A pandemia de COVID 19 chega ao Brasil em 2020 em um momento de acelerada desorganização do sistema público de saúde. Essa desestruturação se revela rapidamente na incapacidade para a formulação de uma estratégia unificada para conter a chegada do vírus ao país; para retardar sua disseminação pelo território e para preparar e equipar profissionais e serviços para lidar com os impactos da nova doença. Esse fracasso, agravado pelo negacionismo e pela ação premeditada e coordenada do núcleo central do governo federal, que visava facilitar e acelerar a transmissão do vírus da COVID19, produziram um resultado catastrófico para o país, com centenas de milhares de mortes potencialmente evitáveis, conforme revelaram vários estudos.

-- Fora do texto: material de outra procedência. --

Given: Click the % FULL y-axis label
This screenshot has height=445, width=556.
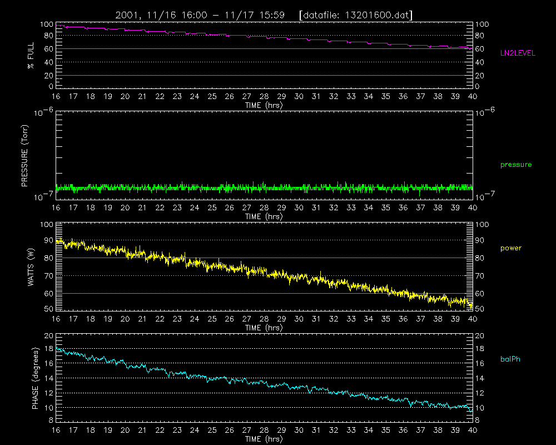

Em meio ao caos e ao sofrimento generalizados, o SUS, a despeito dos boicotes promovidos pelo governo federal, cumpriu importante papel na garantia à assistência à saúde da população e foi gradativamente sendo reconhecido como principal instrumento de proteção para a vida para o povo. A campanha de vacinação contra a COVID19, mais um aspecto do combate à pandemia enfraquecido pela ação do governo federal, contribuiu fortemente para que o SUS passasse a ter seu valor reconhecido por segmentos cada vez mais amplos da sociedade. Nunca o papel e a importância do SUS foram tão evidentes para a população.

Em paralelo a essa grave crise sanitária, o país vivencia também uma severa crise política. O projeto que assume o governo a partir de 2016 e que ganha força com a vitória eleitoral de 2018, explicitamente um projeto de desconstrução do legado da Constituição de 1988, produziu grave desarranjo no tecido social brasileiro, produzindo o aumento da fome, do desemprego e da vulnerabilidade social em uma velocidade sem precedentes. O recrudescimento das condições de vida cotidianas, associado ao caráter golpista, autoritário e violento do discurso e da ação do presidente da república trazem para a cena a perspectiva de encurtamento do ciclo político conservador, criando condições para a rearticulação do campo político popular. Essas condições se fortalecem ainda mais com a restituição dos direitos políticos do ex-presidente Lula. O precoce naufrágio do golpe ultraliberal no Brasil parece cada vez mais provável.

Em que pese o alto grau de incerteza que marca todo o processo político que o país enfrenta, essa profunda mudança nas condições estabelece um desafio singular para o futuro de todo o campo que defende a democracia no país. Um novo ciclo democrático no Brasil não pode se resumir à tarefa de devolver ao universo político condições para o seu funcionamento habitual, sob pena de ter vida curta e de ser novamente destituído quando as condições políticas mudarem. A reconstrução das políticas públicas, a retomada do emprego e do trabalho e a constituição de novos patamares básicos de cidadania será fundamental para a construção de um novo consenso político que atualize o desgastado consenso de 1988 e deixe, no passado, a tragédia bolsonarista e sua agenda.

O SUS terá, nesse processo, papel importantíssimo, gozando de legitimidade social sem precedentes para, mais uma vez, se colocar na vanguarda do processo civilizatório brasileiro. Cabe a todos os protagonistas dessa renhida luta de resistência não desperdiçarem a oportunidade, garantindo condições adequadas de financiamento para o sistema, avançado no campo administrativo para a constituição de condições para o trabalho digno em saúde e, dessa forma, viabilizando mais um ciclo virtuoso de avanço na defesa do direito à vida no Brasil.